● **RECORDS SHOWN**:
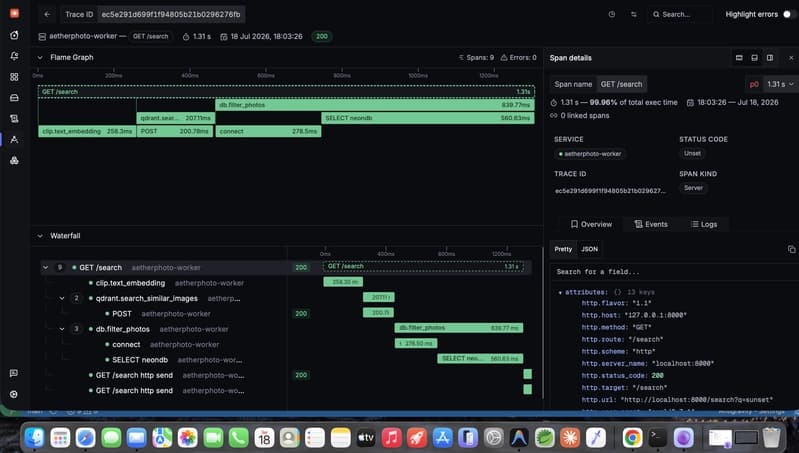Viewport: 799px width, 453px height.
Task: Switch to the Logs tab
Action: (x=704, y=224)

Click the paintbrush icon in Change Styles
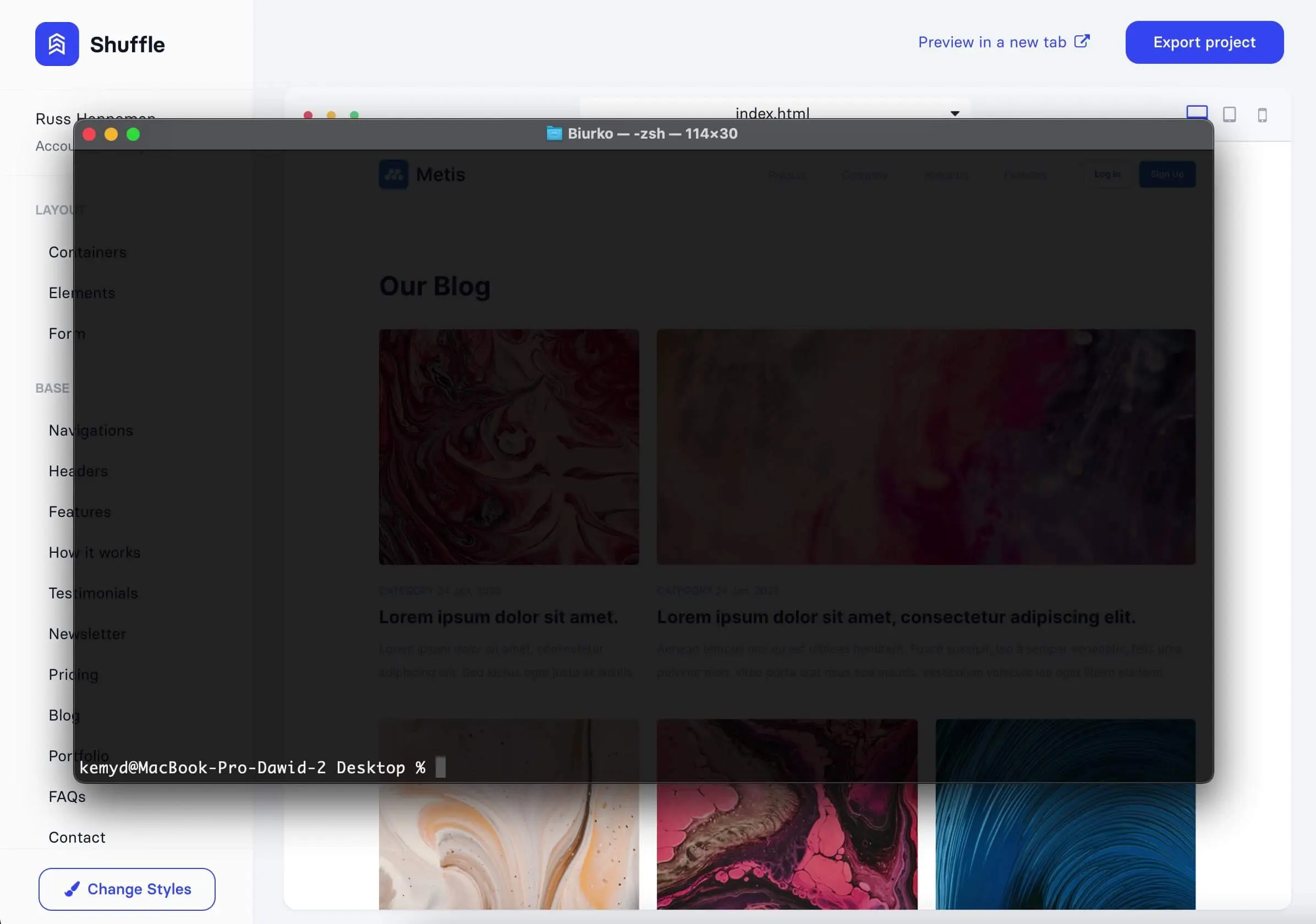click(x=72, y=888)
...
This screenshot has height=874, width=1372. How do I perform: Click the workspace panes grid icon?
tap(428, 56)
...
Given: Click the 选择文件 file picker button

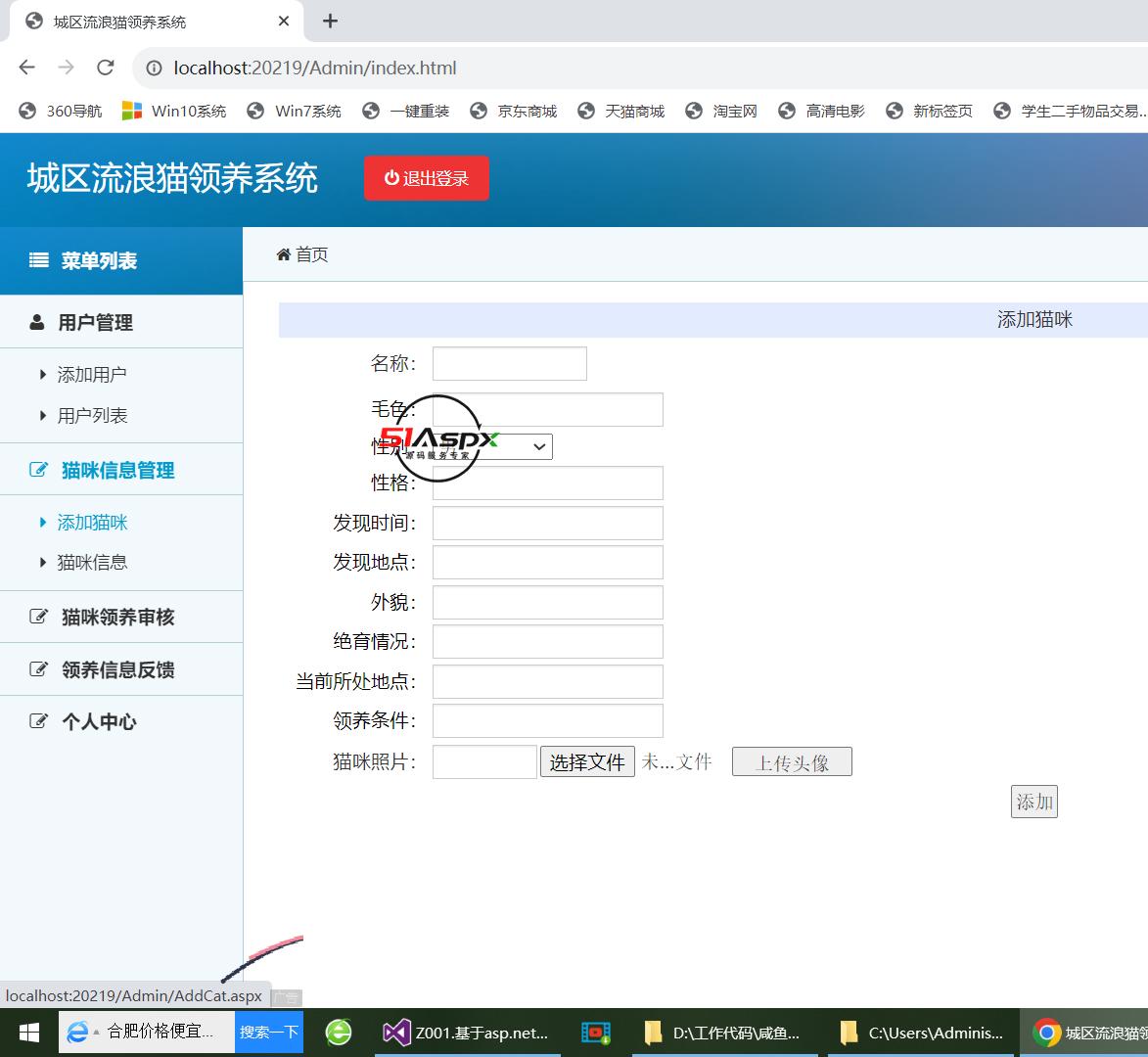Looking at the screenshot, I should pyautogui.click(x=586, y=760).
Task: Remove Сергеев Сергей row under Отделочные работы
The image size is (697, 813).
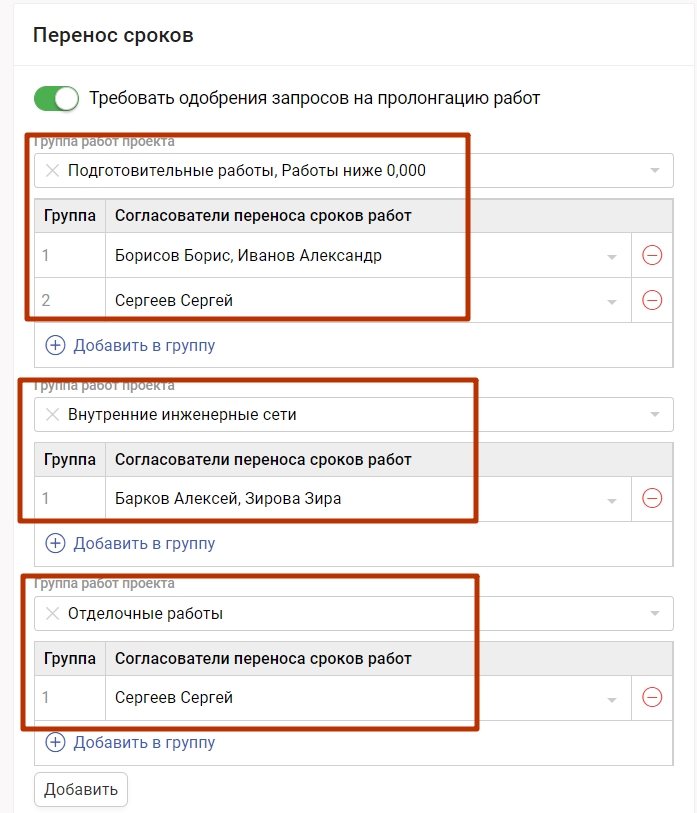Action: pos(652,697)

● **TASK PROMPT**:
Copy out the rows from the line containing "This screenshot has" through the line containing "tap(428, 56)", keeping both of those lines.

● **RESPONSE**:
This screenshot has height=874, width=1372. How do I perform: Click the workspace panes grid icon?
tap(428, 56)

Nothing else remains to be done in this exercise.